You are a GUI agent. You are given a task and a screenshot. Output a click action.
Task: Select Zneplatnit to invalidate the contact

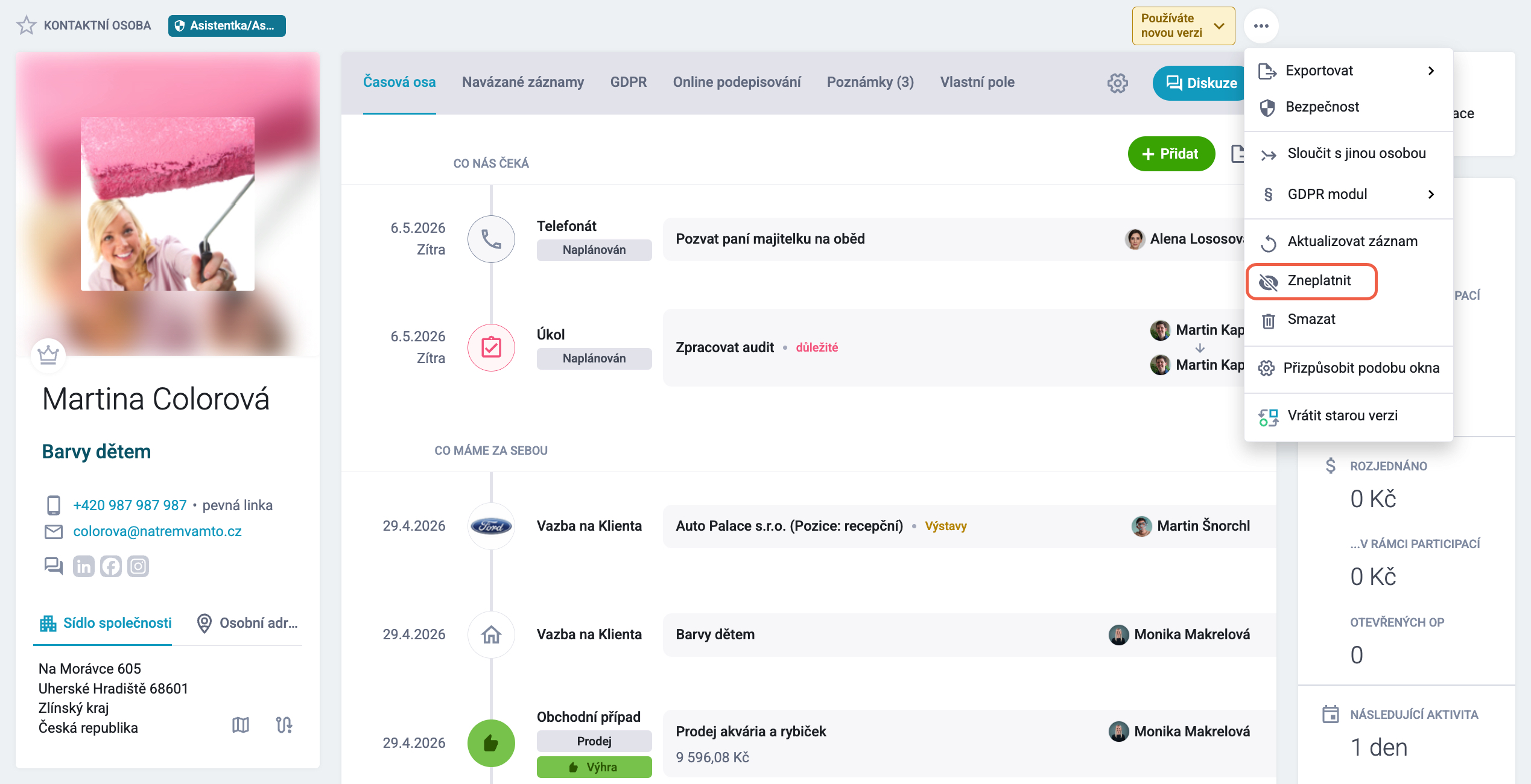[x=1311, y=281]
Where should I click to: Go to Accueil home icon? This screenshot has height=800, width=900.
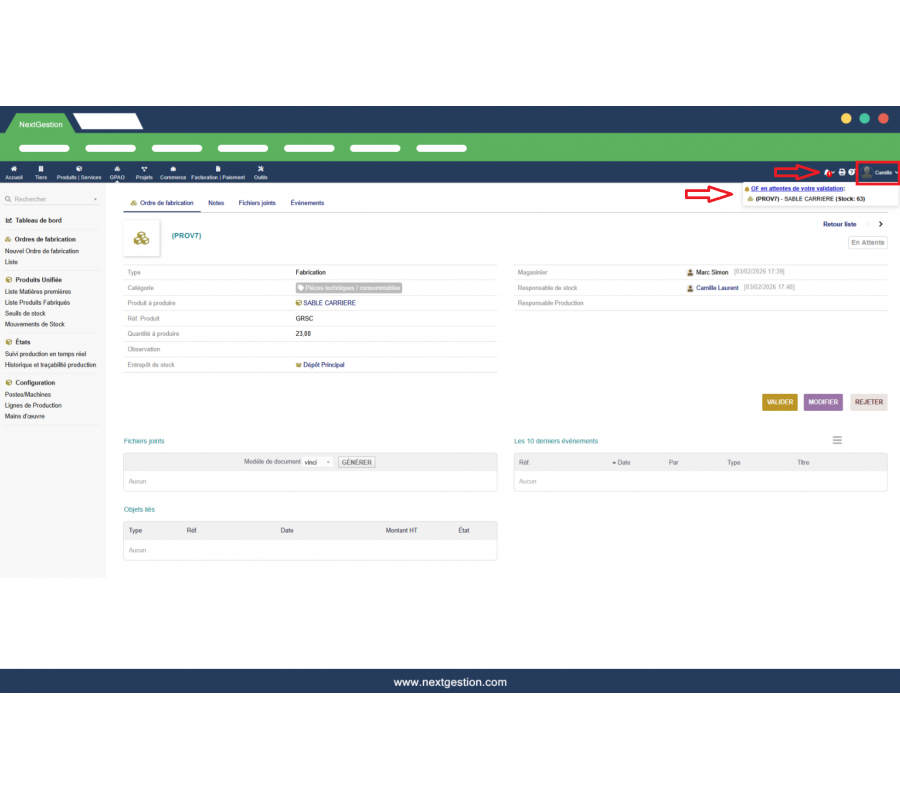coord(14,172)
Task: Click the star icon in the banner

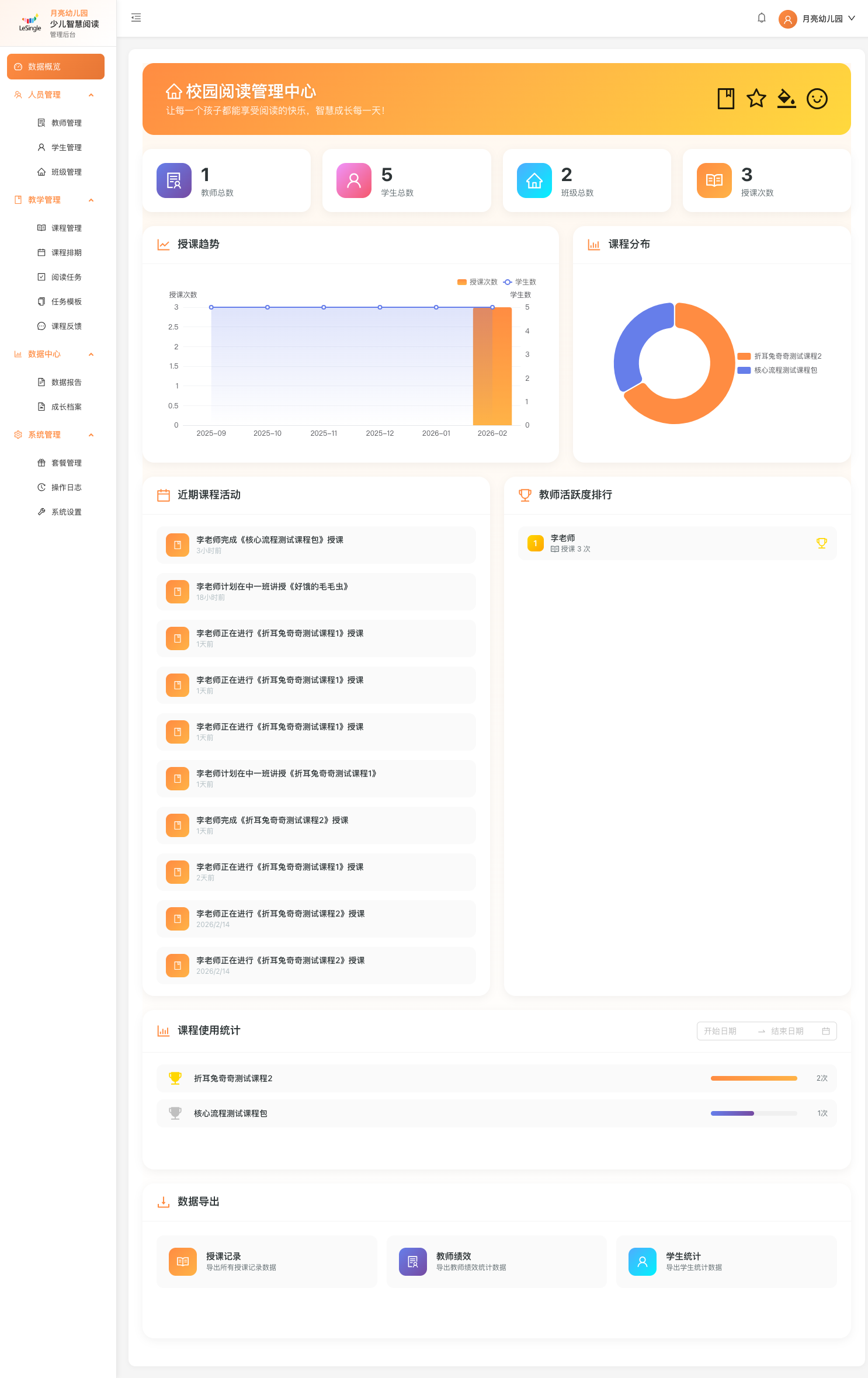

• [Task prompt]:
Each line above should be returned exactly as written, apart from any pictures.

• [Reply]:
You are a GUI agent. You are given a task and a screenshot. Output a click action.
Task: Select Zneplatnit to invalidate the contact

[x=1311, y=281]
Where should I click to: Go to Accueil home icon? This screenshot has height=800, width=900.
coord(14,172)
Task: Click the star icon in the banner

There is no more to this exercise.